▸ **TASKS TO COMPLETE**:
1/ In the market commentary, what was the only negative point on Facebook's call?
2/ Reproduce the part of the market commentary that opens with the words containing "To me, the central" and closes with "take a hit.".

▸ **DOCUMENT EXTRACT**:
"""

FANG, tariffs and trade. That's what matters. Insane as it is, that's what matters.
Most people think that all that matters is the 10-year treasury. If our interest rates go above 3% then investors blindly sell. If rates go below 3% they sell.
To me, the central issue is trade. If President Trump plays hardball with China or Europe and either chooses to retaliate then I think stocks take a hit.
But what happens if there is a truce? What happens if the Chinese or the Europeans fold?
Then I think you get what you see today, a huge rally embracing pretty much ever sector and led by FANG because Facebook (FB) gave you such a good number that it gave all of tech a beautiful halo. When tech gets rolling it remains the leadership group that creates its own rising tide.
Now interest rates were benign today, going down ever so slightly to a few ticks below 3% so I am sure the bond devotees will be crowing that they are in charge here. They are responsible for the rally.
But that's hogwash.
This rally began last night when Facebook put up an incredible number, much better than anyone, including I, was looking for. The sales were excellent, the bottom line hefty. The chatter about the next quarter, the one that would have the fallout from the Cambridge Analytica fracas, was sparse but viewed as positive. In fact the only negative on the whole call involved what could happen when the new European regulations that protect privacy get triggered next month.

"""

▸ **SUPPLIED RECORDS**:
"""

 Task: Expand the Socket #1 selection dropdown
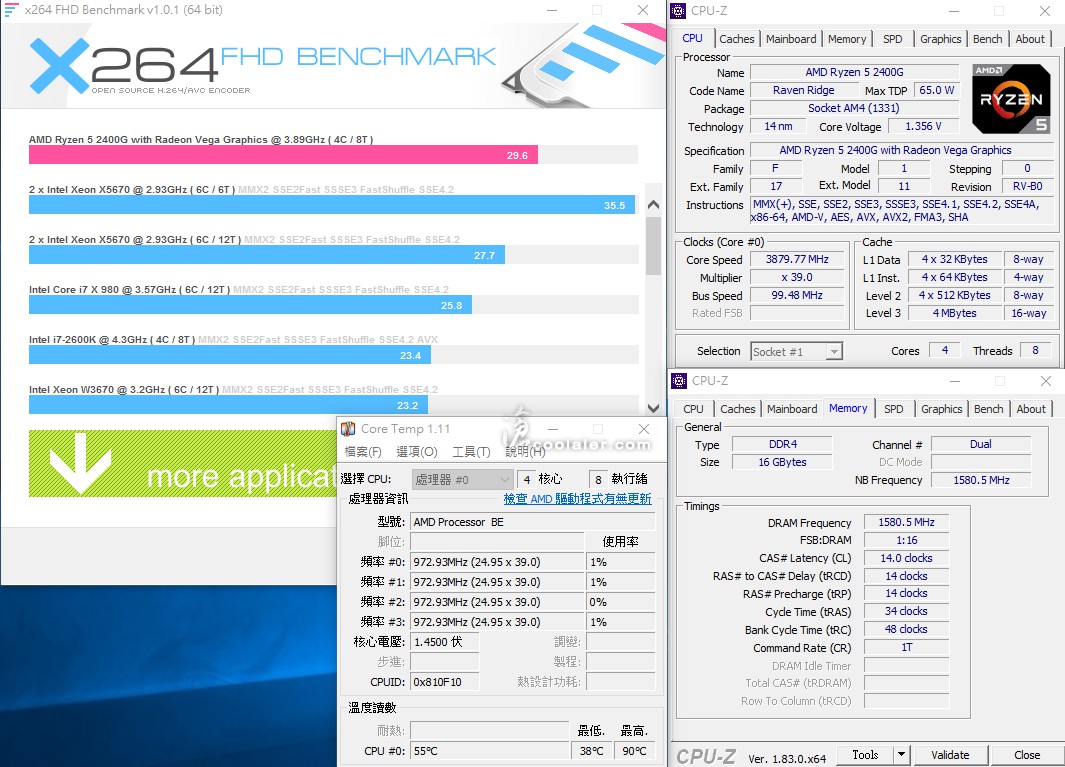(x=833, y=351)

"""
"""

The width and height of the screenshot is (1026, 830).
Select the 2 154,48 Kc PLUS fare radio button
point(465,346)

"""

▸ **TASK ANSWERS**:
1/ What could happen when the new European privacy regulations are triggered next month.

2/
To me, the central issue is trade. If President Trump plays hardball with China or Europe and either chooses to retaliate then I think stocks take a hit.